**About this task**
What you return should be the lines of the data containing "icon", each in full.

**Stored data**
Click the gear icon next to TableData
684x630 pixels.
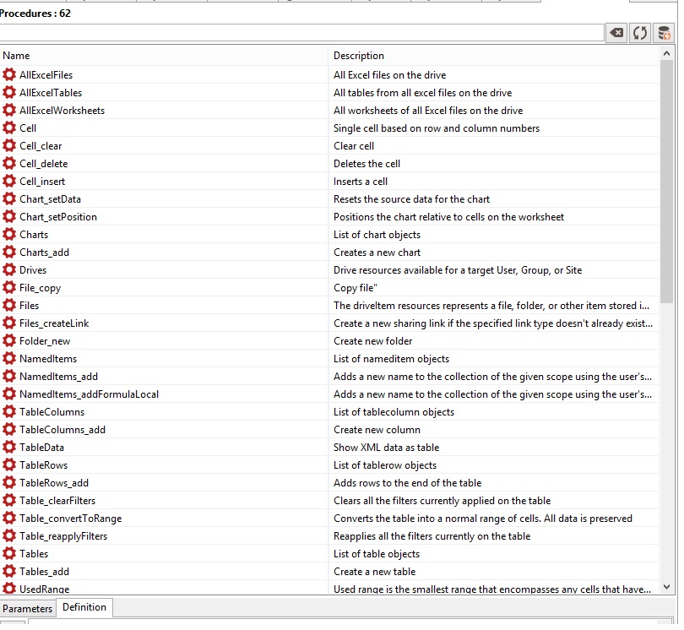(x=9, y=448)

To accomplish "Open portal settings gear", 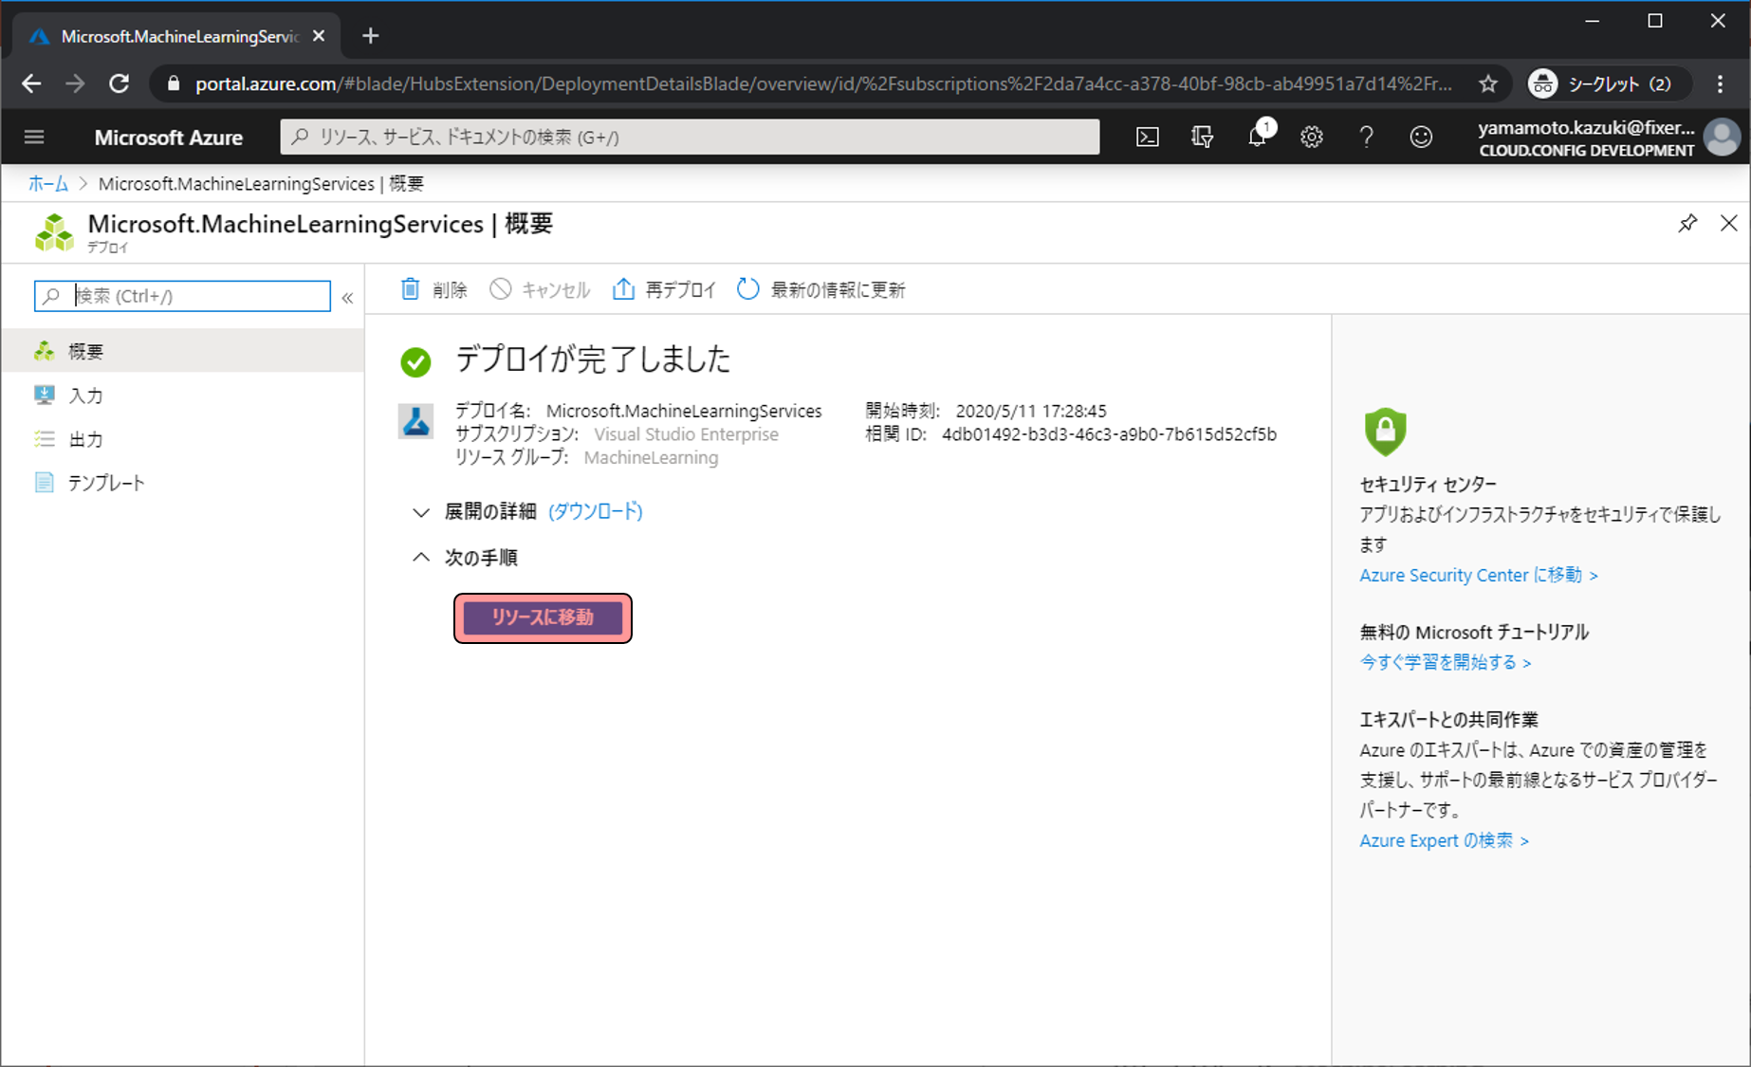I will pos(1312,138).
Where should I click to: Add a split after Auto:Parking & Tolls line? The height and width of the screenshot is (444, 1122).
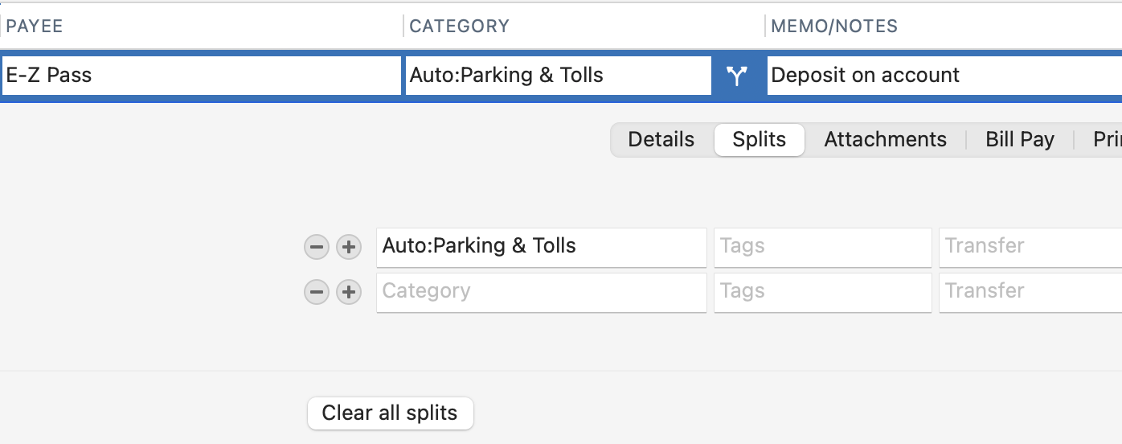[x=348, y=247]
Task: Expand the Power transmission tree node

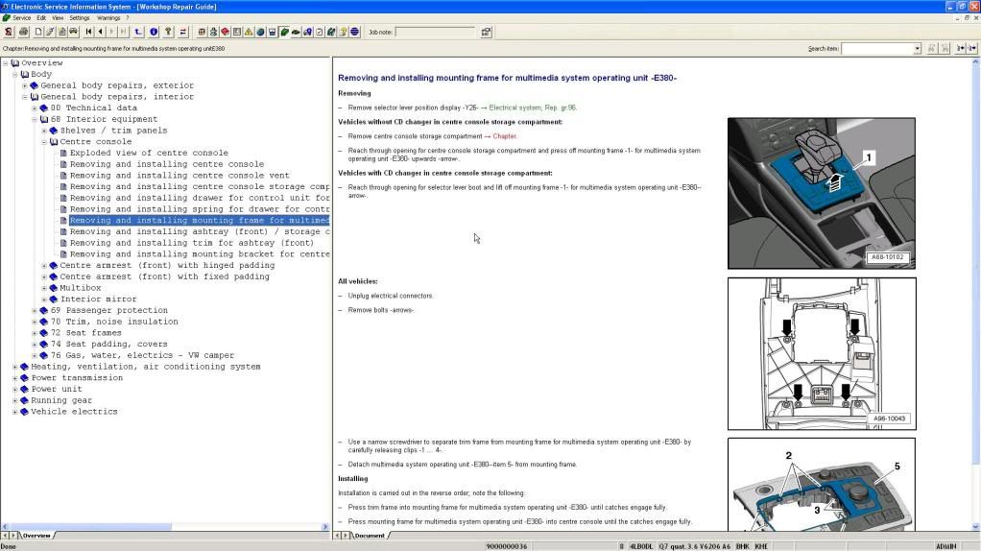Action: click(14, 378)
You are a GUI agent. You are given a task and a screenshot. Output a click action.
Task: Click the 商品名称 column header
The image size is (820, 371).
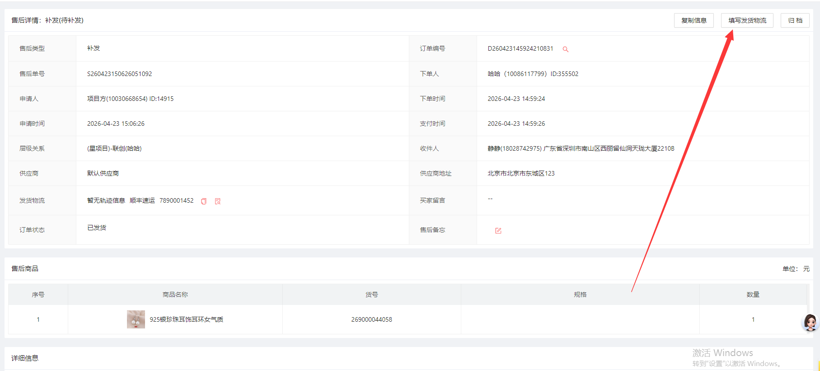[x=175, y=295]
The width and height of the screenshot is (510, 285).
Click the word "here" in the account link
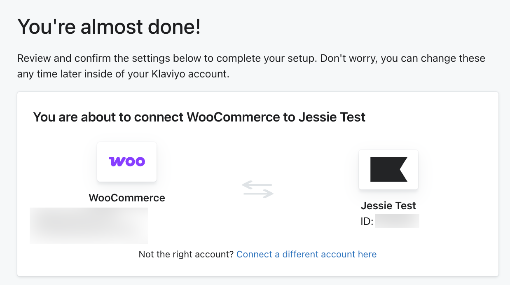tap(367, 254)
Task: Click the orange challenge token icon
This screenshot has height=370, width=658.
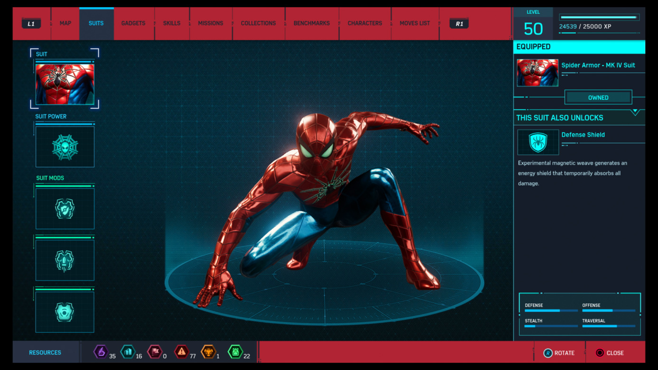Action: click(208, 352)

**Task solution**
Click the gear icon next to TableData
Task: Click the orange challenge token icon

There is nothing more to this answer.